TRY IT.
When the line containing "Aviso Legal (256, 1965)" appears in the data below, begin copying there and stop only after the line containing "[Seguir en Instagram] (56, 118)".

--- EXTRACTED MATERIAL Enclosed Below ---

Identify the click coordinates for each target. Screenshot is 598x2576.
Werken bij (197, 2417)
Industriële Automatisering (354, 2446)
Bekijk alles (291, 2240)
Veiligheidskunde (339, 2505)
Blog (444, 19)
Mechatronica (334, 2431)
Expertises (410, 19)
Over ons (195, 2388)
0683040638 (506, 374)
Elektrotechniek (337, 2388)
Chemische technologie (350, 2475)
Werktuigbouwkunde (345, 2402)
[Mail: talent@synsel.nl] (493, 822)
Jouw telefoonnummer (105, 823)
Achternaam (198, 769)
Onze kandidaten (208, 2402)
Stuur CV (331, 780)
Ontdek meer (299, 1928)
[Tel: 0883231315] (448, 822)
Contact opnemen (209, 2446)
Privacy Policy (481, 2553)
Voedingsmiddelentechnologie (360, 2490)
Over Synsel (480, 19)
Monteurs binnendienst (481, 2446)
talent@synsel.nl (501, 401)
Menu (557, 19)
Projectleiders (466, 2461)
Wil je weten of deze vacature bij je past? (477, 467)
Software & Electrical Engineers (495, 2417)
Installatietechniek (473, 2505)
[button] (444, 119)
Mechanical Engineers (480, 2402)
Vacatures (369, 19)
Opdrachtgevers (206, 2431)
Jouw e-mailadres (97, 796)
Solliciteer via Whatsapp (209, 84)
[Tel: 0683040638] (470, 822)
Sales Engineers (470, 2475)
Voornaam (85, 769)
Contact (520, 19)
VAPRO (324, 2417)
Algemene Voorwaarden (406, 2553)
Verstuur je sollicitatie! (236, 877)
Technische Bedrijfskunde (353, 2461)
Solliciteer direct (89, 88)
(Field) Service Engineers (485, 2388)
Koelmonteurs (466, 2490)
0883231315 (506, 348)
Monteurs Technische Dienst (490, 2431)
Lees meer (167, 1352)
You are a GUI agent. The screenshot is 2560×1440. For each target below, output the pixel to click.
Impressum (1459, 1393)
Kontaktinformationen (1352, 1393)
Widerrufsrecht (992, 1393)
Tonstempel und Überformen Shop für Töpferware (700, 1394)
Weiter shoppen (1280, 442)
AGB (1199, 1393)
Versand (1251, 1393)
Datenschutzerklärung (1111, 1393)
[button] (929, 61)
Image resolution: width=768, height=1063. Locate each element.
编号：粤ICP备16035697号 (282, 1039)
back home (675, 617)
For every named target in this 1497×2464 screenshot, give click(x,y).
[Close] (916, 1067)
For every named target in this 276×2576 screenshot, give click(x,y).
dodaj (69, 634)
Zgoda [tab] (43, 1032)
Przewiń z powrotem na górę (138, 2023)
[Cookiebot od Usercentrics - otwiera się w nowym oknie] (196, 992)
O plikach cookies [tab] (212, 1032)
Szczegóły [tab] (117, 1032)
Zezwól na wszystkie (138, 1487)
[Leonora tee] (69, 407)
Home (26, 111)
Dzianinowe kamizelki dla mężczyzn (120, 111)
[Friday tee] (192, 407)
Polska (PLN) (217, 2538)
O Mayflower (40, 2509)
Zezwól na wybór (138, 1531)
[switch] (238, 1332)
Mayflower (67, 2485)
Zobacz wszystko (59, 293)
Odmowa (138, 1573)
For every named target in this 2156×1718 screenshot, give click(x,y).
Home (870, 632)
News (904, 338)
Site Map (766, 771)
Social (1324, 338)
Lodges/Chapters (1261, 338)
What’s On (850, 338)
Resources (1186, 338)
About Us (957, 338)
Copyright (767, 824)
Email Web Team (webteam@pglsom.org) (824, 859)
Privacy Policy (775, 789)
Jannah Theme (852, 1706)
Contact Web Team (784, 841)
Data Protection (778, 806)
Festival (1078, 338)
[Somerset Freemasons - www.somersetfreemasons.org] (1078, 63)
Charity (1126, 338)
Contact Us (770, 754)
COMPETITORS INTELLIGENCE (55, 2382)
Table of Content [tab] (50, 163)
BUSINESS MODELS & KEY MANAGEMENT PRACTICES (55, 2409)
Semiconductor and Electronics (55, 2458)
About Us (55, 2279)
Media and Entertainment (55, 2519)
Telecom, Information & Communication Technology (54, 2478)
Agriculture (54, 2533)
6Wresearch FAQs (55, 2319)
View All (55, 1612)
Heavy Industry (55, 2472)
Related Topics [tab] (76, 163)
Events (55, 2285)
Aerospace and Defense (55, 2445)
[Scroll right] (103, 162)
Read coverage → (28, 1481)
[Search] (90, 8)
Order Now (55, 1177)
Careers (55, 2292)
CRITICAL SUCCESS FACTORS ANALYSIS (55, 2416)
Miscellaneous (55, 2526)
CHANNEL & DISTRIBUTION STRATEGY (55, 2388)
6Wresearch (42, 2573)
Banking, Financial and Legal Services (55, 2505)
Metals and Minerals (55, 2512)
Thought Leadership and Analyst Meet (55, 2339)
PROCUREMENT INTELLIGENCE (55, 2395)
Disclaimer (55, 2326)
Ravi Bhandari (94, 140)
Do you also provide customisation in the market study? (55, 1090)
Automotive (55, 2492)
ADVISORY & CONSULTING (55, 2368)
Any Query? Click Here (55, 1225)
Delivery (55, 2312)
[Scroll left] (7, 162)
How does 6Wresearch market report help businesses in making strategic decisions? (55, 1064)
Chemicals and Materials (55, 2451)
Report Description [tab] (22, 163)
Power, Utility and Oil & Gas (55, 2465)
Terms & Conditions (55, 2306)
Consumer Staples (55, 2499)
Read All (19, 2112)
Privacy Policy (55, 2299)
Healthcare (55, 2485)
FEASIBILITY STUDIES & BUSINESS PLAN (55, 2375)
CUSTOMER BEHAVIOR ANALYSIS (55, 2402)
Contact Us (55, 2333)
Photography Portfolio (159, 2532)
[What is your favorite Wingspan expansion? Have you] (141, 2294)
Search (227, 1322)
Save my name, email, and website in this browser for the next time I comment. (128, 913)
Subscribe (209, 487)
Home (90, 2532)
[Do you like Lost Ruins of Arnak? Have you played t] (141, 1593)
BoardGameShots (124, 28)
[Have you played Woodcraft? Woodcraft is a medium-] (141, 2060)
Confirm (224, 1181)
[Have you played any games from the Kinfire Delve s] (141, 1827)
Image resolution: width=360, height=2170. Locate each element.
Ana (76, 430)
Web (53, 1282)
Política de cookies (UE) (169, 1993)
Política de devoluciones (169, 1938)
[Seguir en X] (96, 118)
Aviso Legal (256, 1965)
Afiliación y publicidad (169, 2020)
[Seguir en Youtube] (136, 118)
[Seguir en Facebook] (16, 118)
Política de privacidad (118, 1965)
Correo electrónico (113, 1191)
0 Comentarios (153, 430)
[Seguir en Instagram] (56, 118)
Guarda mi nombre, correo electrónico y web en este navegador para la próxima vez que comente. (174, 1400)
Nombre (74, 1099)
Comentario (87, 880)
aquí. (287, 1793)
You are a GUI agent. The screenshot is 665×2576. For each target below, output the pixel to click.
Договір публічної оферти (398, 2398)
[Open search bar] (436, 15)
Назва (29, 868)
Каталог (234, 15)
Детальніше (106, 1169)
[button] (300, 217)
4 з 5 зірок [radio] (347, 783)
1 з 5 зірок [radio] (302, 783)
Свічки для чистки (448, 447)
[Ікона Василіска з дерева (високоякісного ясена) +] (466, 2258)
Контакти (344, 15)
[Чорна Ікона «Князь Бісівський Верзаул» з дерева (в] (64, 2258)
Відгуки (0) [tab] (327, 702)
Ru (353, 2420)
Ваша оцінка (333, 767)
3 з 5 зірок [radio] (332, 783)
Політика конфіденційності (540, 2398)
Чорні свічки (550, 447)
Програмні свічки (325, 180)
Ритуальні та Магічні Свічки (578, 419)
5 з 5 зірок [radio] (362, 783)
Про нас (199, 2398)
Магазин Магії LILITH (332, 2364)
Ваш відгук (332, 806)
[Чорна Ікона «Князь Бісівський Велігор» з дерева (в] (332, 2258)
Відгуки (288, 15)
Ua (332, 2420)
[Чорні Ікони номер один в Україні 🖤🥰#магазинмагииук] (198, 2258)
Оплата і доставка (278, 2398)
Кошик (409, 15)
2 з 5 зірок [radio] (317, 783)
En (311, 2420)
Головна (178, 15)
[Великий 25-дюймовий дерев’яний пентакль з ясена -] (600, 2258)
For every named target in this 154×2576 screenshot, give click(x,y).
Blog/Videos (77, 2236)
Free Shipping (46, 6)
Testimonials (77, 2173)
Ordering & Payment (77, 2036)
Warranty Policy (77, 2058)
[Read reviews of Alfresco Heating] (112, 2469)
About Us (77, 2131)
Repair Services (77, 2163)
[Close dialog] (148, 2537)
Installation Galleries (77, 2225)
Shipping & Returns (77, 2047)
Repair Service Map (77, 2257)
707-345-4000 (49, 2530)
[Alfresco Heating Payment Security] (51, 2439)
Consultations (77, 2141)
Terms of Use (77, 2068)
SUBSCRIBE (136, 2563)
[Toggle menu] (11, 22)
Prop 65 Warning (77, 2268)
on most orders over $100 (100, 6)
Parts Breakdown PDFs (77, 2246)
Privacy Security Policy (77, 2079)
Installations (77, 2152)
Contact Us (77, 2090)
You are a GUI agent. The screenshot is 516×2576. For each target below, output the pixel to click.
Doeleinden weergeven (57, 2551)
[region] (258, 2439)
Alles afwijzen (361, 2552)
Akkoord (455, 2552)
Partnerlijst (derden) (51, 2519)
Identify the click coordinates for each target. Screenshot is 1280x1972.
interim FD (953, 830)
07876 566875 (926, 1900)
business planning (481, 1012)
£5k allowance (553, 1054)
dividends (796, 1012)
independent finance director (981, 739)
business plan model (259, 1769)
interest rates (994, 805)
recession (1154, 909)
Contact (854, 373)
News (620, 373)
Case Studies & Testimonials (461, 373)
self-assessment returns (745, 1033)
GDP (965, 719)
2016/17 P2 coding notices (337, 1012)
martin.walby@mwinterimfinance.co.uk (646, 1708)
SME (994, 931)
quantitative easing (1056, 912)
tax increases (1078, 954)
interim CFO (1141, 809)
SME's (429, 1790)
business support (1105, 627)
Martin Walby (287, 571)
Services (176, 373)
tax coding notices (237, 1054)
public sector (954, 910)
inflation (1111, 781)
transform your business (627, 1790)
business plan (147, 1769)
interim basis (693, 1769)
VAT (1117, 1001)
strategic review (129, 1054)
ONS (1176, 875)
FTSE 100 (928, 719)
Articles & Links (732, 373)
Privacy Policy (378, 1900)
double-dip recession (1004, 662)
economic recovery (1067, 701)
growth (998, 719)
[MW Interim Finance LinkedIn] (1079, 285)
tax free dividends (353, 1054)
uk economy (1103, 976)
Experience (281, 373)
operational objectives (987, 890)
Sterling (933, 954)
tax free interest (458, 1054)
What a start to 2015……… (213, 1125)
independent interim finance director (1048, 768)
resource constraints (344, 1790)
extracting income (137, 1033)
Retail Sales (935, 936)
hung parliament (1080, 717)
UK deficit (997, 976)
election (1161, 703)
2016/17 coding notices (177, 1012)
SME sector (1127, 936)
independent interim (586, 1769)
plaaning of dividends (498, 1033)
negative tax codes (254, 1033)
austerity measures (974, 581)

--- End of Enclosed EXTRACTED MATERIAL ---

RESPONSE BOX.
Aviso Legal (256, 1965)
Afiliación y publicidad (169, 2020)
[Seguir en Youtube] (136, 118)
[Seguir en Facebook] (16, 118)
Política de privacidad (118, 1965)
Correo electrónico (113, 1191)
0 Comentarios (153, 430)
[Seguir en Instagram] (56, 118)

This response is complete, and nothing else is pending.